Back in the 70s during a railway strike in India even I had the misfortune of hanging outside the only train that was running from Delhi to Calcutta, the Kalka-Delhi-Howrah Mail, and which was filled to the gills and the rafter. It was only after Kanpur 6 or more hours into the journey that I got some room inside the carriage. Until then its was hanging onto the side of the door for dear life while poles for catenary whizzed by me much too close for comfort. The only saving grace was that the train stopped a lot on the way since nothing else was running.

It happens. But I don't see any reason to make a video about it unless one is into it just for self-promotion. h34r:


----------



## WhoozOn1st (Jun 7, 2009)

jis said:


> I don't know what the fuss is all about. :unsure: :blink:
> Zillions of people do this hanging outside the train bit every day for significant parts of their journeys in certain places in the world.

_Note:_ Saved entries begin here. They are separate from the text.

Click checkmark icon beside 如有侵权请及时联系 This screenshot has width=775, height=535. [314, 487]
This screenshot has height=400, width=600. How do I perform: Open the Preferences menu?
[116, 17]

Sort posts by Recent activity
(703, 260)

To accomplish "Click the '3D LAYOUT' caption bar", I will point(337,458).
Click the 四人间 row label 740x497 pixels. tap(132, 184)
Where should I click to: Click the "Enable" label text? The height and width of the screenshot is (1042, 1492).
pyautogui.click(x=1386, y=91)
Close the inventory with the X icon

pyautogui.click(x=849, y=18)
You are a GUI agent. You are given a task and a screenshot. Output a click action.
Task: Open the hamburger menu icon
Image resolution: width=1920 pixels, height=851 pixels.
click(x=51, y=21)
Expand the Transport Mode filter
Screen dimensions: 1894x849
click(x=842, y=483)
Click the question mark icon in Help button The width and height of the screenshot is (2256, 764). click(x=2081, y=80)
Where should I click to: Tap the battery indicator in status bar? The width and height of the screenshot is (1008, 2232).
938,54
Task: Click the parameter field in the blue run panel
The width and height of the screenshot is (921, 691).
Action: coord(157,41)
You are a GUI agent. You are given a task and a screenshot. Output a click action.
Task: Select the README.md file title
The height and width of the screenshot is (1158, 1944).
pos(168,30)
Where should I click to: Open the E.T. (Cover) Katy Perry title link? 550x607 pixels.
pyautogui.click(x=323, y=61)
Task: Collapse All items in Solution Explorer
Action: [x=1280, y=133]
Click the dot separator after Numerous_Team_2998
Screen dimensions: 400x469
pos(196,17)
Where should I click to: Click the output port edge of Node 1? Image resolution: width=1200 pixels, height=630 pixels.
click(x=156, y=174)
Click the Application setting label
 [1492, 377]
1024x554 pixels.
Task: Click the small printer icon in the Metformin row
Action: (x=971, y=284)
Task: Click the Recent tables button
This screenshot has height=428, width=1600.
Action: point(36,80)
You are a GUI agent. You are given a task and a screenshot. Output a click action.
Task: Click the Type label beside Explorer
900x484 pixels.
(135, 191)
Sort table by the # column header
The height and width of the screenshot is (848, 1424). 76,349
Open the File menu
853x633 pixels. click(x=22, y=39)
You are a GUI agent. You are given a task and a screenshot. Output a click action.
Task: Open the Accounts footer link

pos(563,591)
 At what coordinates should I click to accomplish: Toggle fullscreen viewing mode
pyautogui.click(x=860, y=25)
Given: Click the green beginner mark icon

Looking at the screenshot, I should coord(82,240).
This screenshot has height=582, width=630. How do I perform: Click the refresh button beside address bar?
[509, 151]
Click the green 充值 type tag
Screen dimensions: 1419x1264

I think the difference here is that the guy was riding al fresco apparently as a result of stupid miscalculation, not necessity or expedience. Surely most of us are aware that riding by hanging on outside due to crowding is common in a number of countries. Offhand, and in addition to scenes of India, I recall seeing many shots of South Africa during apartheid, with hordes of black commuters clinging to trains to and from their segregated townships.


----------



## the_traveler (Jun 7, 2009)

Cho Cho Charlie said:


> Oh, it was not an Amtrak train.


No - but he was an American. Is that close enough? :lol:


----------



## Green Maned Lion (Jun 7, 2009)

Long Train Runnin said:


> Well at least he is alive


Unfortunate things happen.


----------



## sky12065 (Jun 7, 2009)

caravanman said:


> American tourist catches his train..
> Standing room only!


I couldn't get the video to play at the link above. It could be just my computer, but if anyone else has that problem you can find it posted on youtube at the following link:


----------



## JAChooChoo (Jun 7, 2009)

*It appears that he wedged himself in the steps under the trapdoor.*


----------